Il Sole 24 Ore. L’inflazione gioca davvero brutti scherzi e spesso nasconde la realtà. Il fatturato del settore delle carni avicole e delle uova made in Italy lo scorso anno ha toccato quota 7,4 miliardi (con un balzo del 24,5%). Di questi circa 5,3 sono legati al comparto delle carni bianche e poco più di 2 alle uova.
Ma nonostante i valori di grande rilievo, e le performance in percentuale da vero boom, lo scenario è molto meno roseo: la produzione ha fatto segnare una importante battuta d’arresto (-11,2%) in gran parte legata alla recrudescenza dell’influenza aviaria che nei soli mesi tra ottobre 2021 e maggio 2022 ha portato alla perdita di circa quindici milioni di capi con un danno economico di 262 milioni. La flessione produttiva inoltre ha messo a rischio uno dei primati del settore delle carni avicole: la propria autosufficienza. L’Italia in media negli ultimi anni ha prodotto tra carni bianche e uova il 107% del proprio fabbisogno. Percentuale che quest’anno ha rischiato di scendere sotto il 100%. Insomma, a causa dell’influenza aviaria e nonostante gli slogan, uno dei pochi comparti dell’agroalimentare italiano (un altro è il vino) a essere totalmente autosufficiente ha rischiato di perdere la propria sovranità alimentare.
È quanto è emerso ieri a Roma dall’Assemblea di Unaitalia, l’associazione delle industrie delle carni avicole e delle uova. Un settore cardine della zootecnia italiana con una produzione di 1,22 milioni di tonnellate di carni e 11,8 miliardi di uova e 64mila addetti.

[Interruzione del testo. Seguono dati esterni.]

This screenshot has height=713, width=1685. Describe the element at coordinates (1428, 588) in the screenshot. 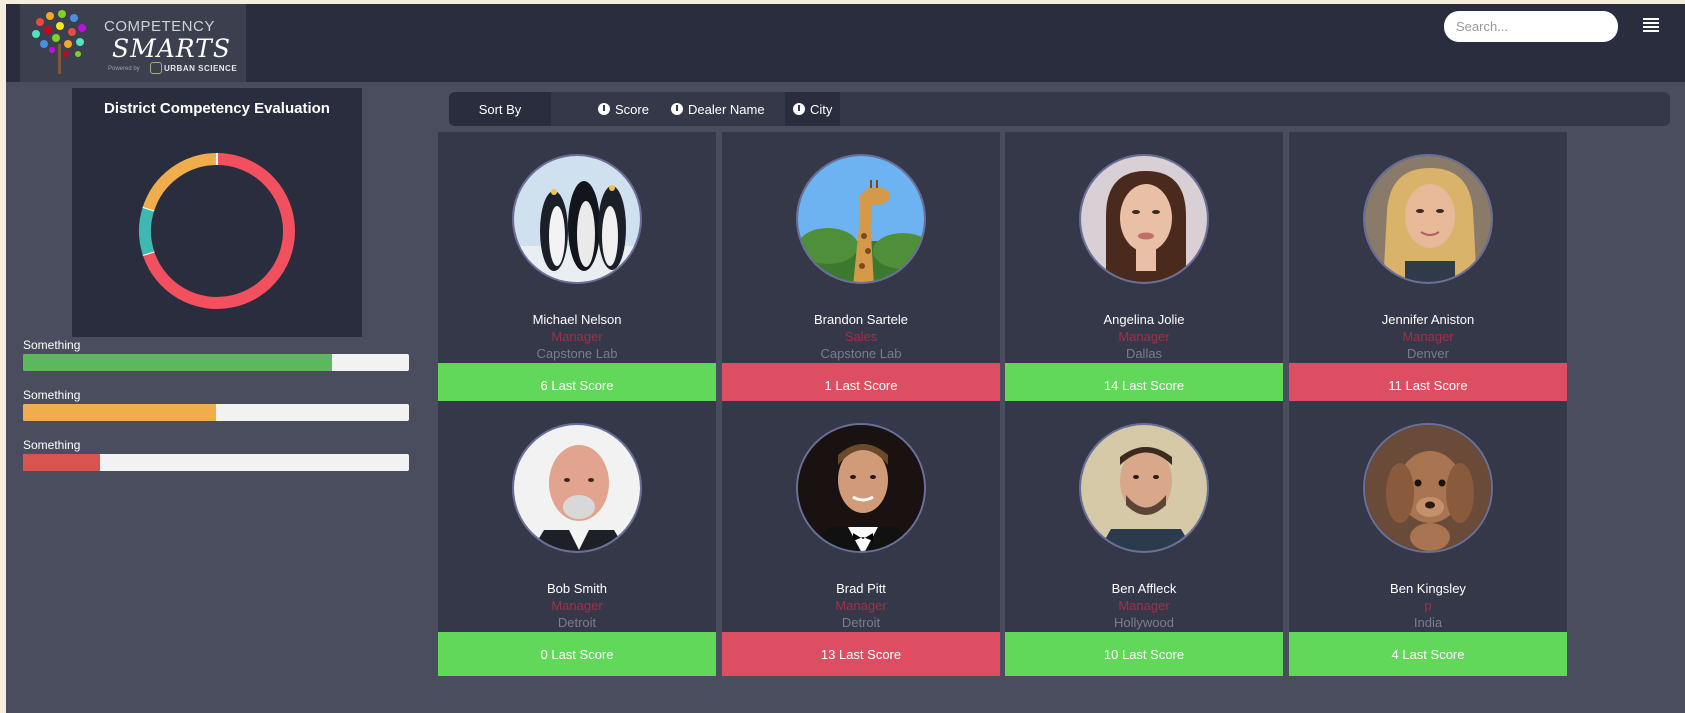

I see `dealer-name: Ben Kingsley` at that location.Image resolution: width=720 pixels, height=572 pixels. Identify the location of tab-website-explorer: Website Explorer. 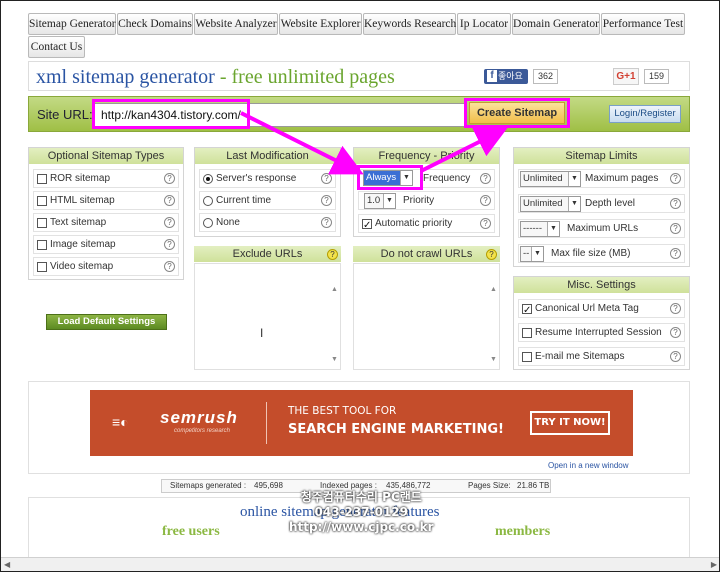
(320, 24).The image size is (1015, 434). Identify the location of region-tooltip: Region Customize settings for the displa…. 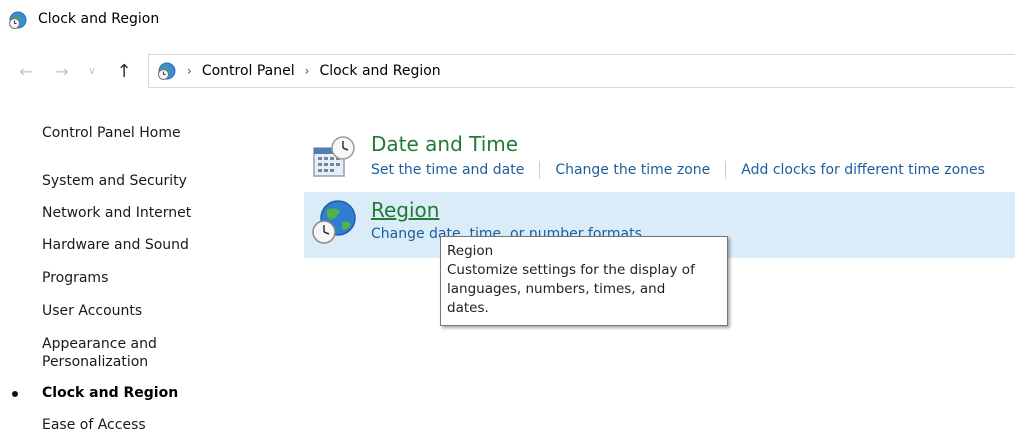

Sulla flessione produttiva, va sottolineato, ha pesato oltre all’influenza aviaria anche la recente alluvione in Emilia-Romagna: tra le regioni maggiormente vocate per l’avicoltura.
«Ma al di là delle difficoltà congiunturali – ha commentato il presidente di Unaitalia, Antonio Forlini – a preoccupare sono le notizie che arrivano da Bruxelles con misure allo studio che vanno dalla riforma delle regole sul benessere animale alla direttiva emissioni industriali fino a quella sugli imballaggi. Una ipertrofia regolatoria che rischia di mettere fuori gioco le nostre produzioni. Per questo diciamo basta ad attacchi ideologici e a un ambientalismo e animalismo che in realtà nasconde interessi economici molto rilevanti».
In Unaitalia hanno invece apprezzato gli ultimi provvedimenti del Governo italiano come «il segnale politico sulla carne prodotta in laboratorio – ha aggiunto Forlini – e la svolta sul tema delle Tecniche di evoluzione assistita (Tea) che potrebbe ridurre la dipendenza dalle importazioni di materie prime per mangimi. Molto importante anche il disegno di legge sul “meat sounding” ovvero sull’uso di termini legati alla carne per prodotti a base vegetale. Al Governo chiediamo di proteggere in Europa un asset strategico del nostro made in Italy con meccanismi di vera reciprocità rispetto alle importazioni extra-Ue e soprattutto interventi di sostegno ai consumi erosi dall’inflazione come la riduzione dell’Iva al 4% che garantirebbe a tutti l’accesso a carni bianche e uova».
Ma da Bruxelles potrebbero presto arrivare anche novità positive. A riferirlo è l’europarlamentare Paolo De Castro: «La prossima settimana alla plenaria di Strasburgo ci sarà il voto sulla direttiva per le emissioni industriali e in gioco c’è la sorte degli allevamenti bovini. La commissione Agricoltura a larga maggioranza ha votato per escluderli dalla direttiva, mentre la commissione Ambiente, per un solo voto, li ha ricompresi. Decisivo sarà ora il voto finale in Plenaria sugli emendamenti della Comagri. Sono fiducioso che l’Aula accetterà alla fine la posizione della commissione Agricoltura.